*** Opening of TASK DATA ***

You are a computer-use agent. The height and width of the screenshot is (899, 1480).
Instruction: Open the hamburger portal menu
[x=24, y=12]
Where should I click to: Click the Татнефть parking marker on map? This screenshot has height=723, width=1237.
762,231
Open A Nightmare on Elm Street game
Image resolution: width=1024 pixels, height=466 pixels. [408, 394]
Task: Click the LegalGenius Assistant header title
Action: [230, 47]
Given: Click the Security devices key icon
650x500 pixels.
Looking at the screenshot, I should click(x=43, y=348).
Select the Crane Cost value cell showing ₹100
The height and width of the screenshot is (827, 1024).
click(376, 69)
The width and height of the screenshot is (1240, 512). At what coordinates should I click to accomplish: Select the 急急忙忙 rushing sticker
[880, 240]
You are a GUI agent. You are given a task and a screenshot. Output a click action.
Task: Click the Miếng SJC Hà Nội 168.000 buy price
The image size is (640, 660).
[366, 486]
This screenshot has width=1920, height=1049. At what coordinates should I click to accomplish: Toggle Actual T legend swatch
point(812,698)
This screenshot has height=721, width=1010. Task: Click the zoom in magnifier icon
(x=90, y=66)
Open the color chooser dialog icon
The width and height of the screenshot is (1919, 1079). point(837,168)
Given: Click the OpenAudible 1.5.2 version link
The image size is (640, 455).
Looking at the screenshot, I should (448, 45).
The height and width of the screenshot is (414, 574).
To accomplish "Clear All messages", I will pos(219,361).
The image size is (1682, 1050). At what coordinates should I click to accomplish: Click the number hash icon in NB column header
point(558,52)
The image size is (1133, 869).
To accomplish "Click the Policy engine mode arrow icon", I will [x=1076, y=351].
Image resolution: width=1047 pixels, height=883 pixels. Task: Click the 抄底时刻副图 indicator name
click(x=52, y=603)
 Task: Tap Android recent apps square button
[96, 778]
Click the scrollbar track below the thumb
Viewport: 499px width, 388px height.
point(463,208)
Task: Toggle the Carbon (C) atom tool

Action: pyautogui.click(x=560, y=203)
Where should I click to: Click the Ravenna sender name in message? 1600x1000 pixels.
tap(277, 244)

*** Close of TASK DATA ***

Scan the entries and show every line in which the word "agent" is found.

● WRITTEN RESPONSE:
You are a computer-use agent. The height and width of the screenshot is (899, 1480).
You are a GUI agent. You are given a task and a screenshot. Output a click action.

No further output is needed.